430
submitted 1 year ago by mayflower@lemmy.ml to c/asklemmy@lemmy.ml
you are viewing a single comment's thread
view the rest of the comments
[-] Mothra@mander.xyz 63 points 1 year ago

Krita is closer to Photoshop than Gimp, although still not up to it. Just in case you ever need PS, try krita first.

[-] MrMamiya@feddit.de 11 points 1 year ago

Thanks I’ll remember that just in case!

[-] scorpious@lemmy.world 10 points 1 year ago

Photopea is good for most tasks

[-] Hadriscus@lemm.ee 3 points 1 year ago

Krita is excellent for painting, not very good for image editing though.

[-] NathanUp@lemmy.ml 3 points 1 year ago

Hard disagree. I use it all the time for photo editing.

[-] Hadriscus@lemm.ee 1 points 1 year ago

Well, there's better tools out there

[-] NathanUp@lemmy.ml 2 points 1 year ago

Again, just my opinion, but I prefer Krita to any FLOSS alternative. I've been designing professionally for over a decade, using Adobe for most of it; Krita is my preferred FLOSS tool for photo editing, and I've tried them all.

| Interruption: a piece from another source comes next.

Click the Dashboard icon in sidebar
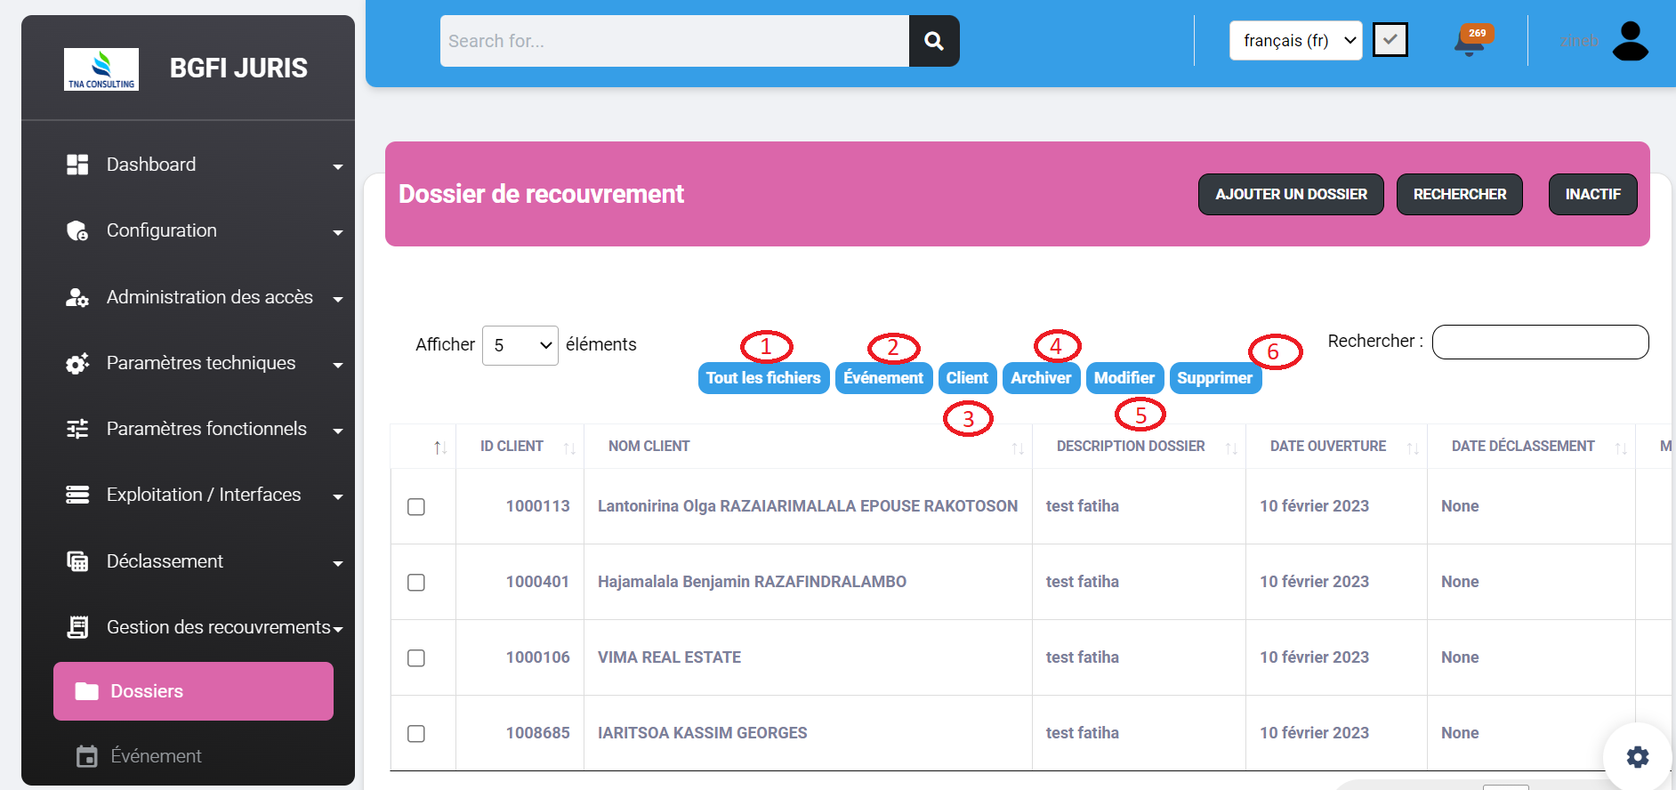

[-] Hadriscus@lemm.ee 1 points 1 year ago

I'm surprised, I never managed to use it efficiently for that purpose. Perhaps AffinityPhoto spoiled me a bit. I love Krita for illustration work though, nothing compares... As far as commercial alternatives go, I haven't tried Clip Paint although everybody praises it- but I don't really feel the need to. Apparently it's excellent?

[-] NathanUp@lemmy.ml 3 points 1 year ago

Yea, the workflow is a bit different. Not having a concept of fill opacity as separate from layer opacity forced me to change the way I do certain things, and having certain retouching tools grouped with the brushes was confusing at first.

For years, I didn't use anything besides Adobe CC, because it's "industry standard," so I've never given anything like Affinity a go in earnest.

With all FLOSS design tools, I had to have a bit of a reckoning with myself; like most people, at first I thought they were unintuitive, until I was able to have a bit of objectivity and found that most of the issues I had with them didn't arise because they were unintuitive; it was just because they didn't work like Adobe tools, which are themselves complex tools that you really can't just pick up on your own without some degree of instruction.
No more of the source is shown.